▸ **Written request**:
Find every line in the records below that contains the string "wireframe", and copy each of those lines in full.

▸ **Entries supplied**:
═══

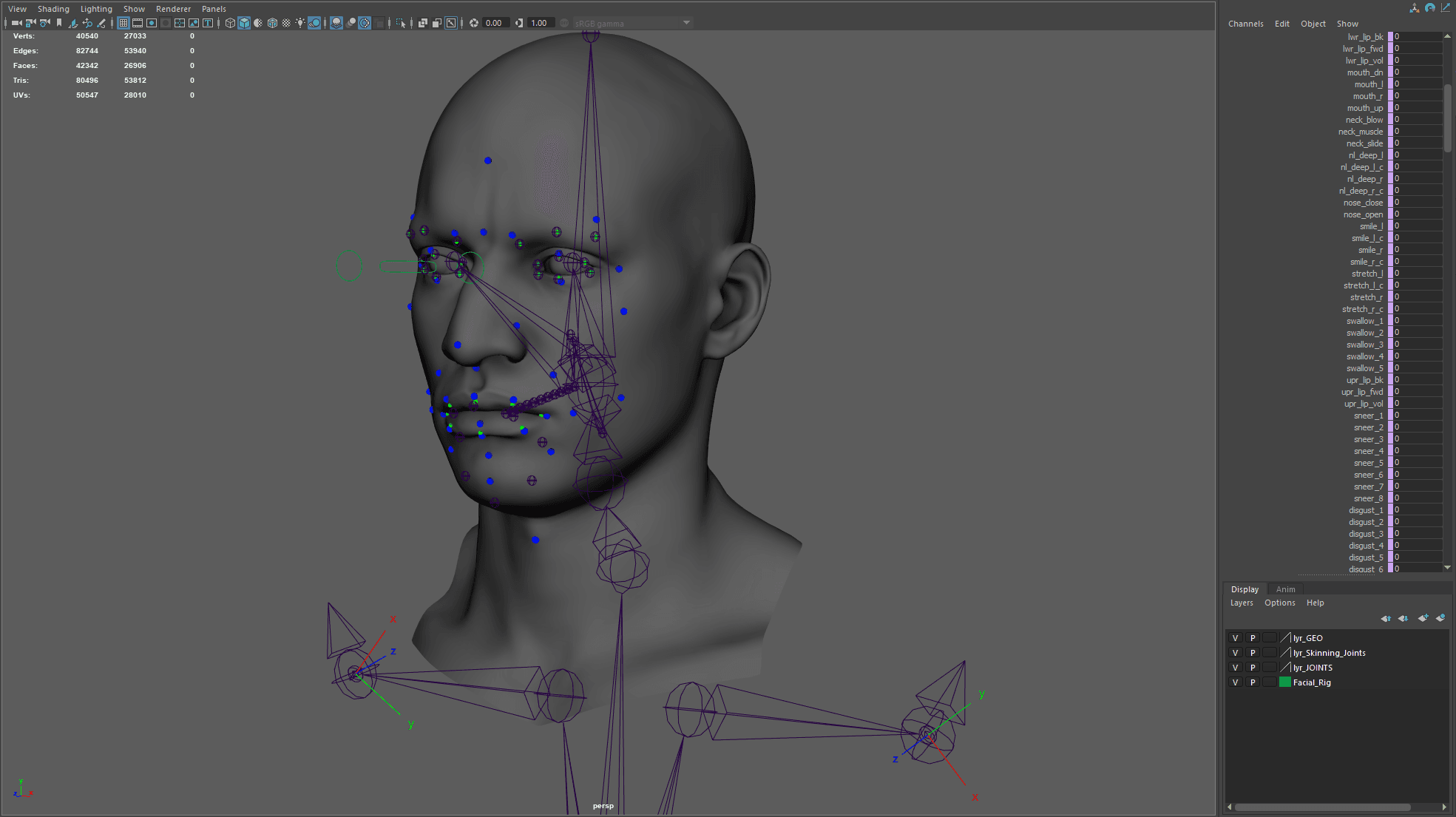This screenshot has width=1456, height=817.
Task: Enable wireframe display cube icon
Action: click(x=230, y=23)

═══

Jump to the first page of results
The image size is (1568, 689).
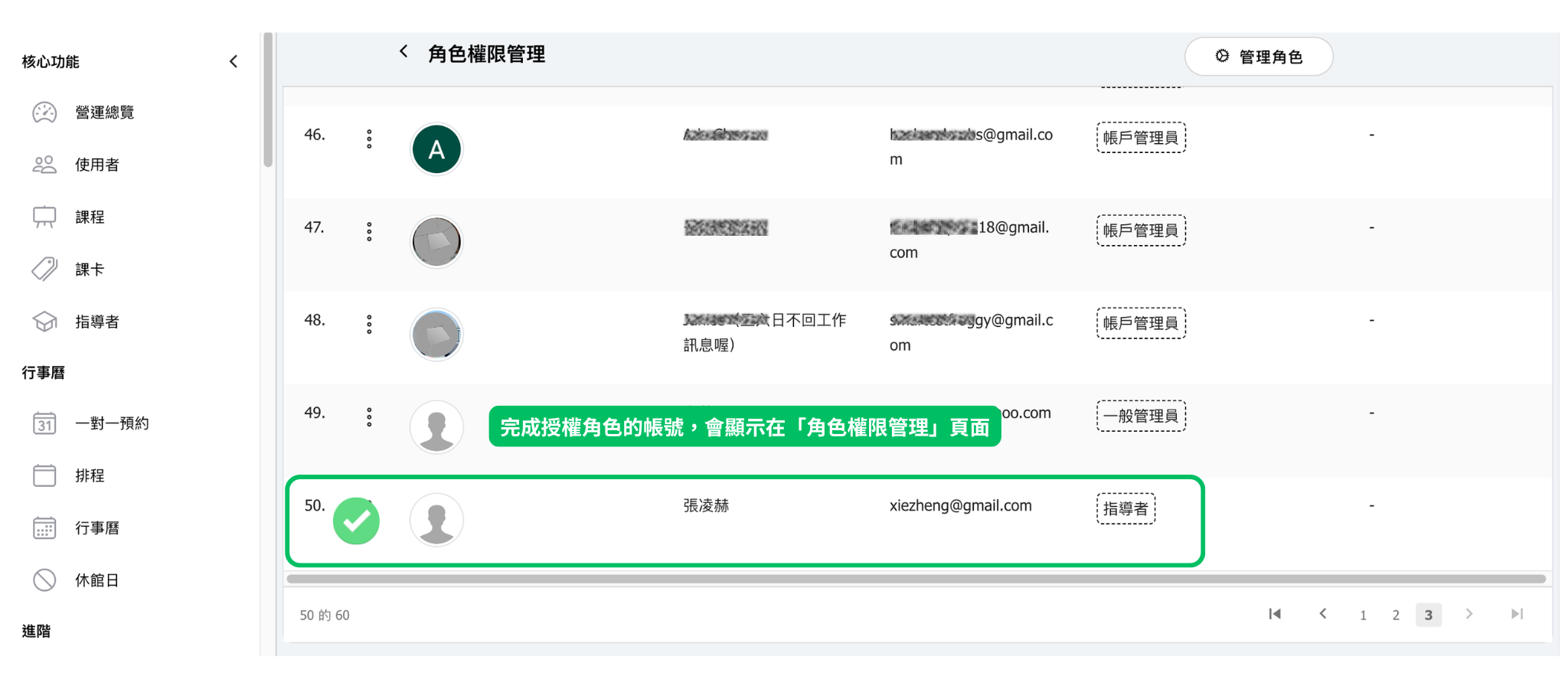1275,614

═══

▸ **Answer to this exercise**:
Task: Enable wireframe display cube icon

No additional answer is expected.